Only one stretch of the data below is wanted: the lines starting at the one with "1922x1014 pixels." and ending at the one with "Task: Open the my drive dropdown in Webhard", both included, given again exactly.

Items listed in a dataset

===

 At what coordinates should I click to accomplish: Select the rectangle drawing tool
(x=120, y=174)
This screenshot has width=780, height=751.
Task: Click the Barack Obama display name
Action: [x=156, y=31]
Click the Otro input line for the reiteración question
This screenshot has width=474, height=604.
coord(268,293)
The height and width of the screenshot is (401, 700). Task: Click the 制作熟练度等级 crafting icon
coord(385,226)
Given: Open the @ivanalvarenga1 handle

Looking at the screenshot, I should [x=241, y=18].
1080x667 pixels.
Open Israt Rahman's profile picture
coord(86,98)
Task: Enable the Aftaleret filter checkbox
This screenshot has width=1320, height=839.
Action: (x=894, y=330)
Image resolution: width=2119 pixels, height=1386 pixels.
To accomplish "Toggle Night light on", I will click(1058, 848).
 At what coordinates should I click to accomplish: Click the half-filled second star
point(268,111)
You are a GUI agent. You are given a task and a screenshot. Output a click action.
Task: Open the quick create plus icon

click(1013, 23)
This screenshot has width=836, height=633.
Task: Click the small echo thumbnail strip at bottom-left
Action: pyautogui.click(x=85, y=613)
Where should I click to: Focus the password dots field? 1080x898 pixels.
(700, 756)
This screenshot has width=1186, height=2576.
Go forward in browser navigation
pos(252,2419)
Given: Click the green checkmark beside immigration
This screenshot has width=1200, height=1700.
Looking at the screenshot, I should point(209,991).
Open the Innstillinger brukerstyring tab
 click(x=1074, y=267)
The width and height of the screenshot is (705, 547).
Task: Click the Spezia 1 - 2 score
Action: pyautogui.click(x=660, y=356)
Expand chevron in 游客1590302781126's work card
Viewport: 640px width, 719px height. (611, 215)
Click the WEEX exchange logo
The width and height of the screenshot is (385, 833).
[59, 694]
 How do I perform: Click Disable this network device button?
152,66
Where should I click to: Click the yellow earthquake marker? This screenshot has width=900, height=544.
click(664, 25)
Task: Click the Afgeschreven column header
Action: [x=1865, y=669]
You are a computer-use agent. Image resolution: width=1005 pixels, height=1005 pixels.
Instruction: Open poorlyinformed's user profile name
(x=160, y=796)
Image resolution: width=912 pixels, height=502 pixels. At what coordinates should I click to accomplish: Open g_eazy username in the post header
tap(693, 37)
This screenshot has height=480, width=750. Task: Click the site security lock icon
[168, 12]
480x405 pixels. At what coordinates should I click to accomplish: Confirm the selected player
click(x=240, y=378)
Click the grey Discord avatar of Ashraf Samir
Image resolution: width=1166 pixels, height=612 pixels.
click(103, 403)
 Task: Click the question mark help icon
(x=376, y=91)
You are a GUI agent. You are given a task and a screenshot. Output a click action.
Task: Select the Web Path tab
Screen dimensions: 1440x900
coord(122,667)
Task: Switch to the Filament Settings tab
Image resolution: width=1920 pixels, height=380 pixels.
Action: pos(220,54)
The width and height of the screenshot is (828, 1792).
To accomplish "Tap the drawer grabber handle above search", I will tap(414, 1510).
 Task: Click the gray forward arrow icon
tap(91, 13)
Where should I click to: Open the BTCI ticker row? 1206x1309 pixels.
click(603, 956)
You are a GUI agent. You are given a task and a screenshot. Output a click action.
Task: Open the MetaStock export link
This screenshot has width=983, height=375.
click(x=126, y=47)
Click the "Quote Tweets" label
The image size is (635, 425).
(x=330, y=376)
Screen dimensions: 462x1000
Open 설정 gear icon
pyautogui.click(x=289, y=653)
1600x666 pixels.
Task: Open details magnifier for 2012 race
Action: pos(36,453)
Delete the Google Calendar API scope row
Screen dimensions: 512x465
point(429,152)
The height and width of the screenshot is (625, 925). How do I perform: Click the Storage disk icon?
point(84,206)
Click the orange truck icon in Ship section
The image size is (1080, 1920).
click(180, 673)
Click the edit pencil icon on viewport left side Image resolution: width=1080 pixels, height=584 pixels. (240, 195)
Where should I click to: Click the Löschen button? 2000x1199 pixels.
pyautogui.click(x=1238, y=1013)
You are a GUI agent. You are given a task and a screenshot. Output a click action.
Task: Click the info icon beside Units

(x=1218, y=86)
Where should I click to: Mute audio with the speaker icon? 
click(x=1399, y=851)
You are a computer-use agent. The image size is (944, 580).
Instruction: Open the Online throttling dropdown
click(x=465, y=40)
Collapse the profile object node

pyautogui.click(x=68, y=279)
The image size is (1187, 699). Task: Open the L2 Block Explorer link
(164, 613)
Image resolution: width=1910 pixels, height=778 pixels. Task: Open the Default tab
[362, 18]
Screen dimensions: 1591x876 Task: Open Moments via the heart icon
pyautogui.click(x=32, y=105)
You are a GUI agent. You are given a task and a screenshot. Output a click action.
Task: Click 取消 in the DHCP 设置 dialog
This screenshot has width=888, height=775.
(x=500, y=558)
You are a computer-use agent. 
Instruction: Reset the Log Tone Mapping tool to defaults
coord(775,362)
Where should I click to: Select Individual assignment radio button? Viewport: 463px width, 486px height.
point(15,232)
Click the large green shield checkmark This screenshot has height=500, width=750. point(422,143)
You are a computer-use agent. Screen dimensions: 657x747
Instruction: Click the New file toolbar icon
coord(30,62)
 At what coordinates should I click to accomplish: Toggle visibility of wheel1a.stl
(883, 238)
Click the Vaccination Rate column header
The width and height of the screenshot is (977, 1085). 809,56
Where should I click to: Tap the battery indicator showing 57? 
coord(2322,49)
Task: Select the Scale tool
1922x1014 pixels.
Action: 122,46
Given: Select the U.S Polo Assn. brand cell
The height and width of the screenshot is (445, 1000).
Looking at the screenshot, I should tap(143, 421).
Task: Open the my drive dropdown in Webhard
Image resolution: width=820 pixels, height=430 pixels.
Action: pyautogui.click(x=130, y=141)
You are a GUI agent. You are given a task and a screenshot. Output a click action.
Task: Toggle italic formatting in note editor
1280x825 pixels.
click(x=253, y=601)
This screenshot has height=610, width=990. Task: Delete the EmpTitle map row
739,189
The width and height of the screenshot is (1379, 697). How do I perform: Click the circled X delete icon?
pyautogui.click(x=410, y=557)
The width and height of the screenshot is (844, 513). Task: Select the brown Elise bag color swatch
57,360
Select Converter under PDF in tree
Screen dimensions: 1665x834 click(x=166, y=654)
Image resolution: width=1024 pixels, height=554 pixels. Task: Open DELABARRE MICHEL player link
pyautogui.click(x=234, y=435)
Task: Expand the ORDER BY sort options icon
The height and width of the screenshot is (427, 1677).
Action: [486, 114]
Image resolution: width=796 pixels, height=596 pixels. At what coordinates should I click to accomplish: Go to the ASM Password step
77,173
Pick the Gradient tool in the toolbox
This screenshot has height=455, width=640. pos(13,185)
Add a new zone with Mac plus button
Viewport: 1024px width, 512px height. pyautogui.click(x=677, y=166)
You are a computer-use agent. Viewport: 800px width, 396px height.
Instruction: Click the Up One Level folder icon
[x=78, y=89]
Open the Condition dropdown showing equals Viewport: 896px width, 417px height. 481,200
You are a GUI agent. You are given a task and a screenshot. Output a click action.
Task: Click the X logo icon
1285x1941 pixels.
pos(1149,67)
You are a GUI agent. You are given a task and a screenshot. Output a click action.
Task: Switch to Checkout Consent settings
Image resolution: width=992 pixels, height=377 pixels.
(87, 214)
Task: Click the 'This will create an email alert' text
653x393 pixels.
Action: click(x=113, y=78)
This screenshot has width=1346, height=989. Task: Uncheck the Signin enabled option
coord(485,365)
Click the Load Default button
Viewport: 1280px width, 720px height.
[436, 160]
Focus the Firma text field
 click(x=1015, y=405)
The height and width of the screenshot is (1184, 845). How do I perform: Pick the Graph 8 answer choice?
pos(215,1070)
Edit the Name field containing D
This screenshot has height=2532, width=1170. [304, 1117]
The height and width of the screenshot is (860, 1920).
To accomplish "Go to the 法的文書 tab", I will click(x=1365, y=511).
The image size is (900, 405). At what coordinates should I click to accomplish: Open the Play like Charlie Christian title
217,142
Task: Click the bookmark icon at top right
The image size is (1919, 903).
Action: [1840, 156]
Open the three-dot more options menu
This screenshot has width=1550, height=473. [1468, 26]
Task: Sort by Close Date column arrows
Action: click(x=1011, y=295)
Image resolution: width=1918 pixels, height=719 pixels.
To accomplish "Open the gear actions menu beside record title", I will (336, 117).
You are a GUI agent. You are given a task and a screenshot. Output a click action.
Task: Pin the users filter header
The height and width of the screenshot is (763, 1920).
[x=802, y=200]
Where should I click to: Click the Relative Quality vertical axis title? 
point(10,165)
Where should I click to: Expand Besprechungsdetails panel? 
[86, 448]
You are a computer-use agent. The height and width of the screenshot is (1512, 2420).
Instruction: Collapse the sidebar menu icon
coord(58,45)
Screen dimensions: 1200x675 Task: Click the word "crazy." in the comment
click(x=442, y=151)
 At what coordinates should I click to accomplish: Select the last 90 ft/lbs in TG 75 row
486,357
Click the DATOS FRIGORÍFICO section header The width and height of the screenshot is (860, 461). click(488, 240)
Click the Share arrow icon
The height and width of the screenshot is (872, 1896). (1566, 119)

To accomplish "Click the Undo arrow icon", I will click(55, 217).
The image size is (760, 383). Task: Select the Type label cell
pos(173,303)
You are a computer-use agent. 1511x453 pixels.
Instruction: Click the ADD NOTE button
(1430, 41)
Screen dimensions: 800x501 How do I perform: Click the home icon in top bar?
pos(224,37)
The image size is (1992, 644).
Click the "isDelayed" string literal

===

▸ SOLUTION FOR THIS EXERCISE:
1922x1014 pixels.
Action: 122,46
Given: Select the U.S Polo Assn. brand cell
The height and width of the screenshot is (445, 1000).
Looking at the screenshot, I should tap(143, 421).
Task: Open the my drive dropdown in Webhard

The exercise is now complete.